His eyes focus sharply on the entranceway as he hears Carter give a brief laugh, followed by an indignant, "Daniel!" and a soft thwacking sound. He can't recall when he last had a non-work related conversation with any of them, the three people he knows better than anyone else around here. He doesn't know what Teal'c's opinion is on the most recent late-night movie-of-the-month, or how Daniel's recovery has been progressing (other than what the medical staff and reports tell him) and if the newest blend of coffee was as good as the blue mountain stuff he likes, or how Carter's been enjoying having a life. He lets out a small sigh, as he realizes that he's more up to date on Walter's kids' exploits than on those of SG-1 and schools his face to impassivity as they enter the briefing room.

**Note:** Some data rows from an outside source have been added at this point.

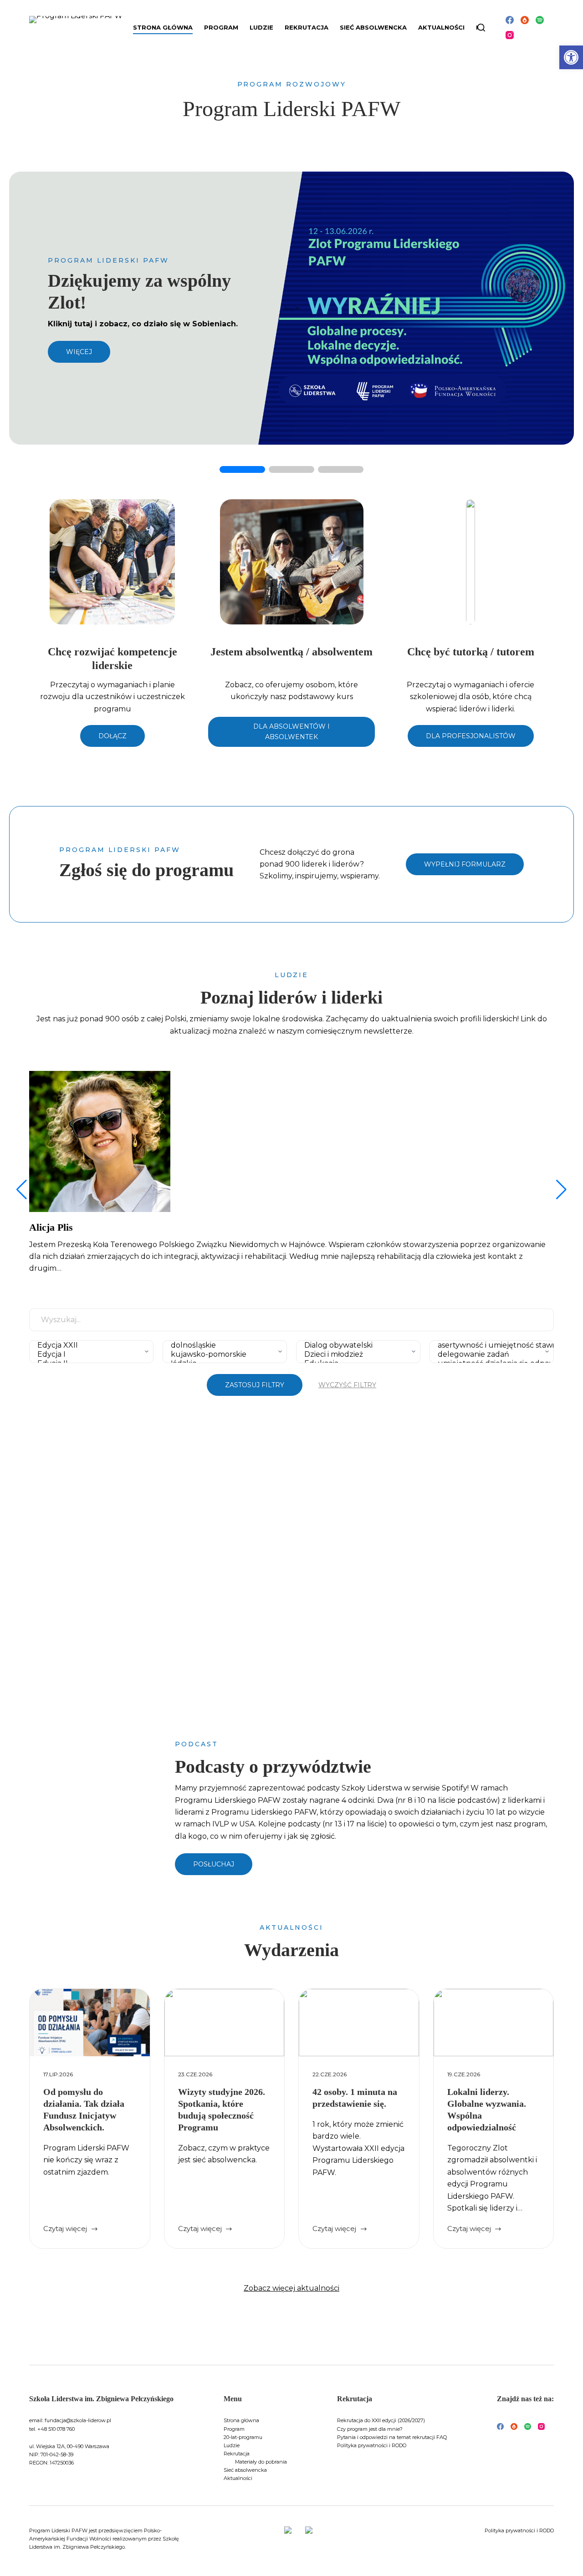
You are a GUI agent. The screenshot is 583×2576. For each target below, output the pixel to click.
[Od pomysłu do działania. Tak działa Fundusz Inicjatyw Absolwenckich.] (90, 2022)
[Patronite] (525, 20)
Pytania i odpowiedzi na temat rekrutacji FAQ (392, 2437)
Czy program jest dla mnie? (370, 2429)
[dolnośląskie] (222, 1345)
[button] (571, 57)
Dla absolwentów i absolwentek (291, 731)
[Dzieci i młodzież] (356, 1354)
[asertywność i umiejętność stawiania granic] (489, 1345)
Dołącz (112, 736)
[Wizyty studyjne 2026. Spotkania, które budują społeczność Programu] (224, 2022)
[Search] (481, 27)
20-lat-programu (243, 2437)
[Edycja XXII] (89, 1345)
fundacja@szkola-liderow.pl (78, 2420)
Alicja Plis (51, 1227)
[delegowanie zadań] (489, 1354)
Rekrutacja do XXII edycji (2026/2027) (381, 2420)
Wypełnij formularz (465, 864)
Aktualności (441, 27)
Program (234, 2429)
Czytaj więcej (70, 2229)
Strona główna (163, 27)
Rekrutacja (237, 2453)
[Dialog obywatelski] (356, 1345)
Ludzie (232, 2445)
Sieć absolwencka (373, 27)
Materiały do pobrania (261, 2462)
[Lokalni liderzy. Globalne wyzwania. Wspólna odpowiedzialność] (494, 2022)
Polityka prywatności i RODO (371, 2445)
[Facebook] (510, 20)
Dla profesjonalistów (471, 736)
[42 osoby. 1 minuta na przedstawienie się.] (359, 2022)
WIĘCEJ (79, 352)
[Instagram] (510, 35)
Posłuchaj (213, 1864)
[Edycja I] (89, 1354)
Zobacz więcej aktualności (291, 2288)
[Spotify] (540, 20)
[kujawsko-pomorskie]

The last thing he wants is for them to guess how he's feeling. For one thing, they'd worry about him, and not only does he not want their concern, but it could be dangerous for them, too. Out in the field, any extra worry is a potential distraction and therefore a hazard. They'd also probably feel guilty, since they encouraged him to take the job. Which is not only dangerous, but ludicrous, since they have no reason to feel that way. He'd made the final decision on his own: weighed up his knees against his team's safety in the field, Carter's need for advancement against an unknown commander, staying in the loop as part of the SGC against a peaceful retirement in Minnesota. And like any soldier given a displeasing set of orders, he'd suck it up and do it right. No matter what it took.
And if it meant distancing himself from his – no, the – team, well, he'd do that. And he'd be grateful that the process had started the moment he got those damn stars.